Generation of PEPCK-Cre-S1P₁ floxed mice results in reduced copy number of S1P₁Rs in kidney cortex. (A) Genotyping of PEPCK-Cre and S1P₁ floxed mice. Agarose gel analysis of PCR products amplified from tail DNA. Lane 1, molecular weight markers; lane 2, PEPCK-Cre; lane 3, S1P₁^fl/wt; lane 4, PEPCK-CreS1P₁^fl/wt; lane 5, S1P₁^fl/fl; lane 6, PEPCK-CreS1P₁^fl/fl. Size of predicted PCR products (number of bp) is shown at right side of gel. (B and C) Immunofluorescent localization of YFP reporter (GFP immunoreactivity, green) indicative of Cre recombinase expression in kidney (B) and liver (C) sections of PEPCK-CreRosa26^YFP/wt mice. Nuclei were labeled with DAPI, blue. Bar = 40 μm. (D) Representative gel of S1P₁R mRNA levels in different tissues from PEPCK-Cre, PEPCK-CreS1P₁^fl/wt, and PEPCK-CreS1P₁^fl/fl mice (lanes from left to right).
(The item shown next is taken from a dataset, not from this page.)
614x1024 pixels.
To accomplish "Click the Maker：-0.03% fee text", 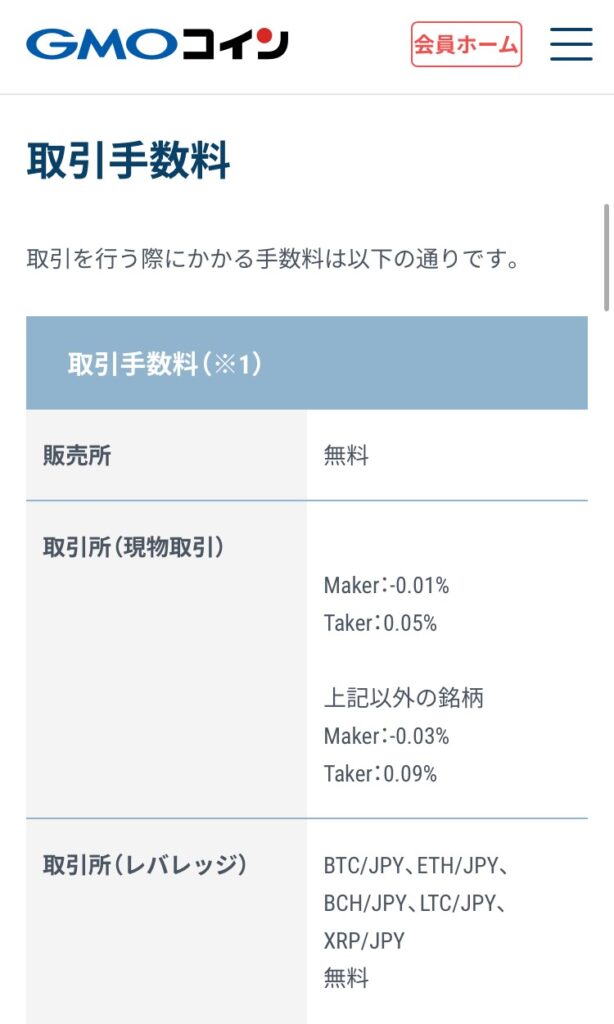I will (x=387, y=736).
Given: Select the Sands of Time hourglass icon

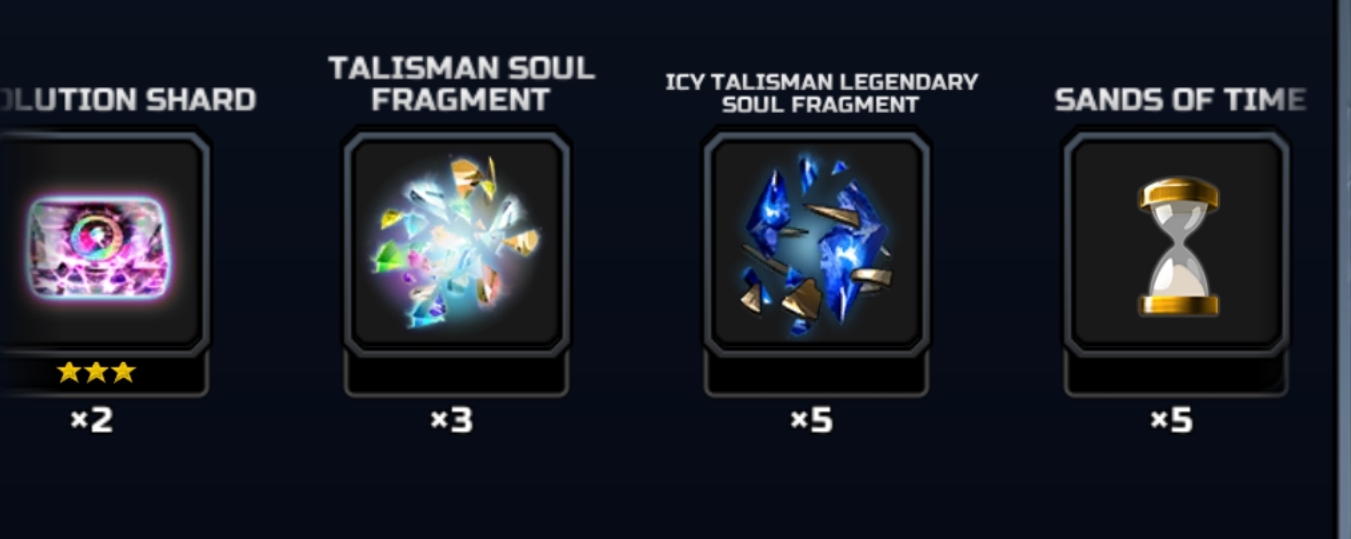Looking at the screenshot, I should (1177, 243).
Regions of cortex (CTX) and inner medulla/papilla (IM) were dissected from kidney. (E) Expression of S1P₁R (mRNA levels relative to GAPDH, determined by real-time RT-PCR) in kidney cortex (Kid-CTX) and medulla (Kid-IM), liver, and lung from PEPCK-Cre, PEPCK-CreS1P₁^fl/wt, and PEPCK-CreS1P₁^fl/fl mice.

Figure 7.

S1P₁Rs are necessary for PTEC survival during kidney IRI. (A) Plasma creatinine levels of PEPCK-Cre, PEPCK-CreS1P₁^fl/wt, and PEPCK-CreS1P₁^fl/fl mice pretreated with vehicle or SEW2871 1 hour before mild kidney ischemia (26 minutes) and 24 hours of reperfusion. †††P < 0.001 versus respective sham; ***P < 0.001, *P < 0.05 versus respective vehicle; ### P < 0.001 versus vehicle-treated PEPCK-Cre mice. (B through J) Representative H&E staining of mouse kidney sections after sham surgery or IRI (treatments as in A) from PEPCK-Cre sham (B), PEPCK-Cre vehicle (C), PEPCK-Cre SEW2871 (D), PEPCK-CreS1P₁^fl/wt sham (E), PEPCK-CreS1P₁^fl/wt vehicle (F) PEPCK-CreS1P₁^fl/wt SEW2871, (G), PEPCK-CreS1P₁^fl/fl sham (H), PEPCK-CreS1P₁^fl/fl vehicle (I), and PEPCK-CreS1P₁^fl/fl SEW2871 mice (J). (K) Semiquantitative tubular injury score of kidneys from sham-, vehicle-, and SEW2871-treated PEPCK-Cre, PEPCK-CreS1P₁^fl/wt, and PEPCK-CreS1P₁^fl/fl mice. Data are means ± SEM; n = 3 to 7. †††P < 0.001 versus respective sham; ***P < 0.001; ###P < 0.001 versus vehicle-treated control mice.